Mathematical Practices--What??

I know there are some. I've read them several times. They are in my math teacher manual. I have them in a flip chart. But do I really understand what they mean?

Nope, not really. Not until yesterday.

Chris Shore from The Math Projects Journal came to my state and gave the keynote at a math conference I went to. Here are some highlights of his talk...

1. Teachers have to have a Growth Mindset. I must believe that kids can do it and that I can get them there. Is this a moment when I keep saying it until I believe it? I've believed that kids can do it, but I have a tough time thinking that I can get them there. Better work on that.

Here's my new mantra: Kids are that SMART and I am that GOOD. (He made us say it out loud several times.)

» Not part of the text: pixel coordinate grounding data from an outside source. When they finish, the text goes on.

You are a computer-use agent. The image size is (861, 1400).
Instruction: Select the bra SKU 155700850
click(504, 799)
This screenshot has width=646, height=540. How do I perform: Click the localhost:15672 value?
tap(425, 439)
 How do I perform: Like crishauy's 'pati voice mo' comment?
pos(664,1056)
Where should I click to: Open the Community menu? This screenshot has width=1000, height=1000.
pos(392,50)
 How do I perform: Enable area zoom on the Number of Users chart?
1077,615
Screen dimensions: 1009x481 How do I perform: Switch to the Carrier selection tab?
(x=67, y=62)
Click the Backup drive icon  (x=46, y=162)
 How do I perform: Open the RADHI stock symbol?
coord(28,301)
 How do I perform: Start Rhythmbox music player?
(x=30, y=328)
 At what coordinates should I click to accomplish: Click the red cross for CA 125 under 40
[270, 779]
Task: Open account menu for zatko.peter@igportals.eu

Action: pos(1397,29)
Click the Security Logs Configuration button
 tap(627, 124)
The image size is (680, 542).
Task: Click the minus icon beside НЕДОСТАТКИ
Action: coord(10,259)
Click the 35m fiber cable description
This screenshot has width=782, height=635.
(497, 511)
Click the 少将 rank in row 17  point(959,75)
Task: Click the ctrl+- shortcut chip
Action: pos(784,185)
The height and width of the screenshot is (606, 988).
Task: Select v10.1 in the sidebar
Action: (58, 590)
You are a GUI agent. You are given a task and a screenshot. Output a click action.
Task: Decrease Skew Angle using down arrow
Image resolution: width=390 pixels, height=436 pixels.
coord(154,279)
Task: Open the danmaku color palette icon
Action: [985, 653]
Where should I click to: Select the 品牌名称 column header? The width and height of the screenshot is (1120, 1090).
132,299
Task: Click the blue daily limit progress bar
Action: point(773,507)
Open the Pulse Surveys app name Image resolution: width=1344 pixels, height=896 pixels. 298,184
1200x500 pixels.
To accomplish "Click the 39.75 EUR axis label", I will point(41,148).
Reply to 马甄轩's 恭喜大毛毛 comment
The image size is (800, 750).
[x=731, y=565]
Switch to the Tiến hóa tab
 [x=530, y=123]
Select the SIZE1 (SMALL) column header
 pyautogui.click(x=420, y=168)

2. Million dollar teachers do these three things:
--have a no-options engagement policy in class (yay, I do this)
--do boot camp numeracy (what prerequisite skills must I teach today-or review-so that today's lesson can be fully learned), fundamentals are KEY
--H.O.T.S (always a struggle, but now I have ideas), each day as I think about the content, also think about the math practice-post those along with the standards

This is where it got good. He broke down those mathematical practices so that I could finally understand what they meant. (Can't teach it if I don't understand it.) He did this in kid-friendly terms. And gave us anchor charts to reference and post. If you want to see the charts look HERE.

He ended the talk by reminding us (the teachers in the room) that we matter the most in student achievement. 

And at the top of the list are relationships. And a growth mindset. And flexible thinking. And knowledge of our content.

So glad that I live in a world (my district) that values continued learning opportunities and that I make the time to go to them.